■ **SELECTED PASSAGE**

----------

In this article we will go through 8 common metrics used to evaluate the quality of a SAE and try to demonstrate that, though this is sometimes not stated explicitly, each metric can be thought of as attempting to measure either Faithfulness or Interpretability.

This article is not an attempt to prove anything, but rather suggest a mental model which might be useful.

Faithfullness vs Interpretability

At this stage there is no widespread practical use for SAEs. When one arises a metric pertaining to this use will probably become the gold standard for what makes a "good" SAE.

Until then the qualities sought in an SAE are stated well by Huang et. al.^[2]

A central goal of interpretability is to localize an abstract concept to a component of a deep learning model that is used during inference.

In other words a good SAE will be one which identifies "abstract concepts" in the linguistic sense and maps these to structures inside the host LM^[1].

Importantly these two qualities are independent of one another. In fact to anyone who has trained a SAE the two will probably seem frustratingly opposed.

Interpretability can be achieved more easily by sacrificing the close relation held between the Autoencoder and the host model. For example by adding layers to the encoder and decoder pipelines.

Similarly Faithfullness can be achieved without interpretability. The most extreme example would be the neurons of the LM themselves, which are notoriously difficult to interpret^[1]. A less extreme example would be an Autoencoder trained without any, or a very low sparsity loss term.

----------

■ **DATA SHOWN**

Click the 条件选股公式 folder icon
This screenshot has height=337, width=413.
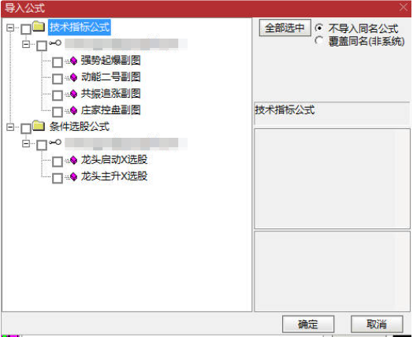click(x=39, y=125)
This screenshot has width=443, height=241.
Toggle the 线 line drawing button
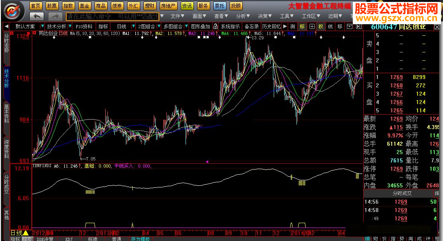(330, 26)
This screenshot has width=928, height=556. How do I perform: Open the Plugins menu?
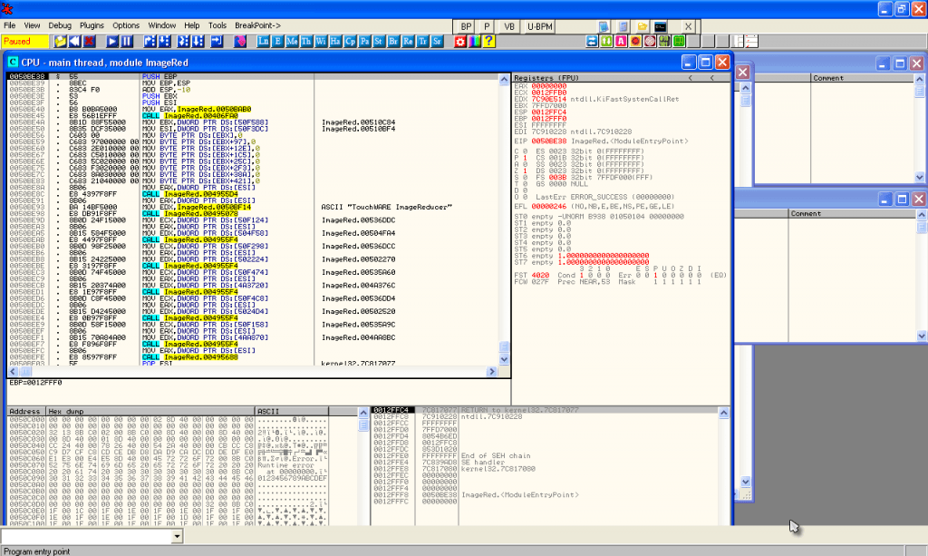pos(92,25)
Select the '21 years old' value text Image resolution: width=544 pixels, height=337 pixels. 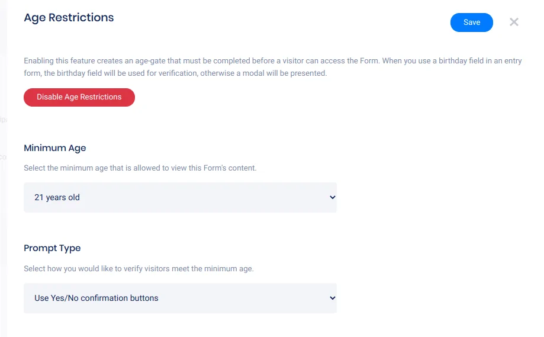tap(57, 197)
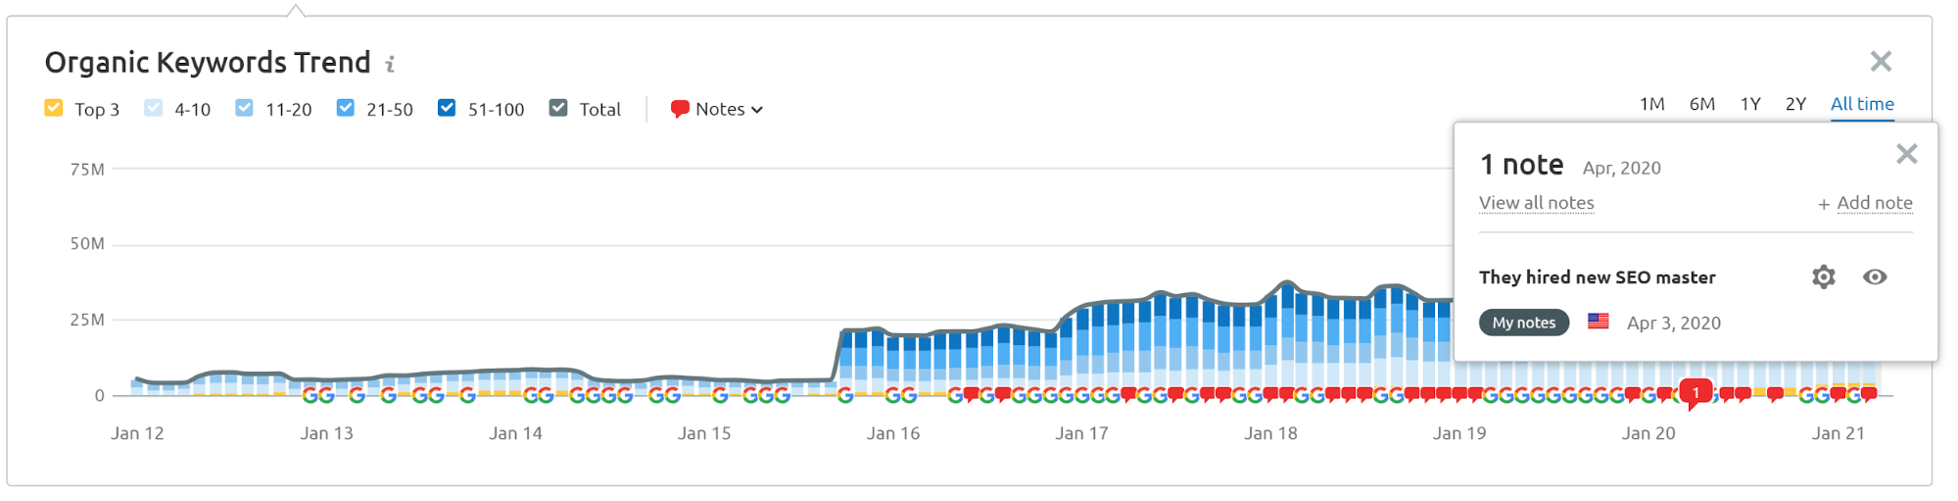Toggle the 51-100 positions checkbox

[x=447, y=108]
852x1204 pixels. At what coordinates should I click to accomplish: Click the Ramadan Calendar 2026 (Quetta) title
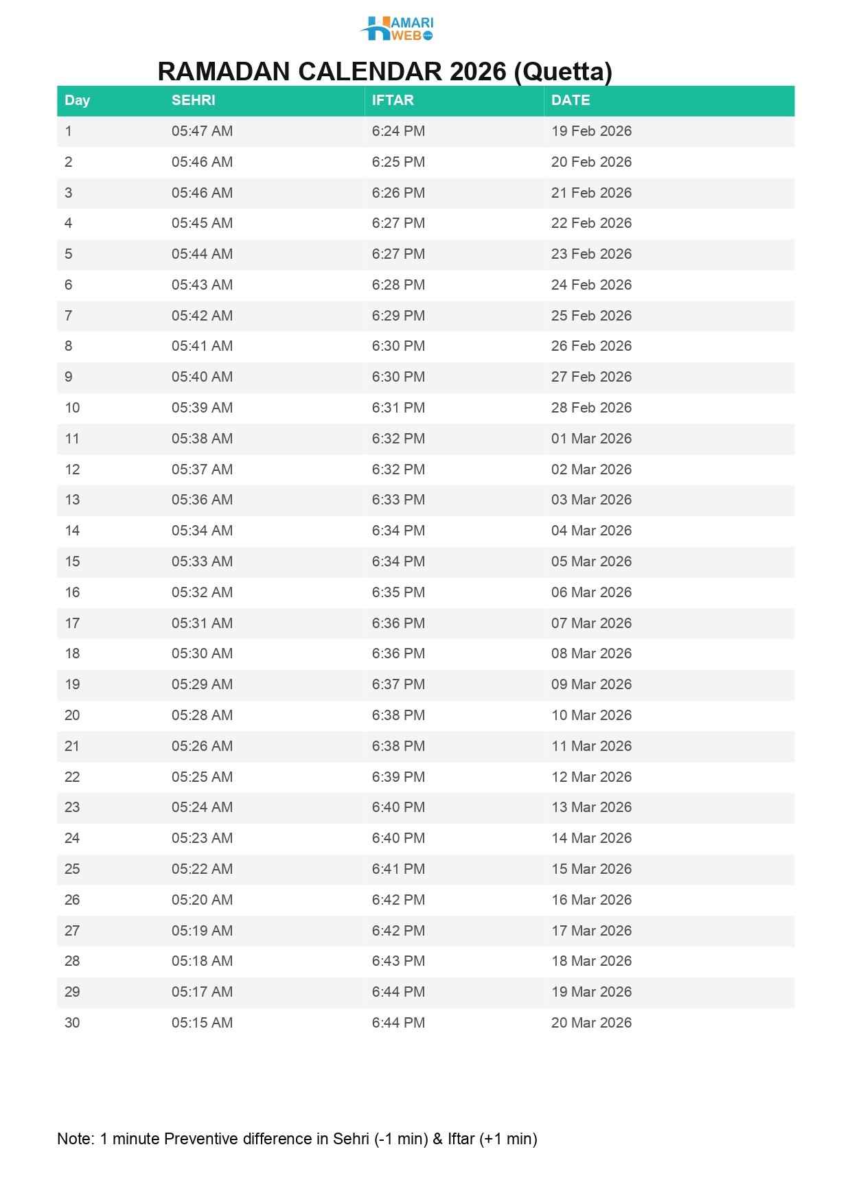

----------

■ **TASKS TO COMPLETE**
a - Answer these questions from the SAE article:
(i) How many common metrics does the article say it will go through?
(ii) Whose statement of the qualities sought in an SAE does it quote?
(iii) What does it give as the most extreme example of faithfulness achieved without interpretability?
b - Please copy the stretch of the SAE article from "Until then the" through "and decoder pipelines.".

■ **SOLUTION SET**
a -
(i) 8
(ii) Huang et al.
(iii) The neurons of the LM themselves

b -
Until then the qualities sought in an SAE are stated well by Huang et. al.^[2]

A central goal of interpretability is to localize an abstract concept to a component of a deep learning model that is used during inference.

In other words a good SAE will be one which identifies "abstract concepts" in the linguistic sense and maps these to structures inside the host LM^[1].

Importantly these two qualities are independent of one another. In fact to anyone who has trained a SAE the two will probably seem frustratingly opposed.

Interpretability can be achieved more easily by sacrificing the close relation held between the Autoencoder and the host model. For example by adding layers to the encoder and decoder pipelines.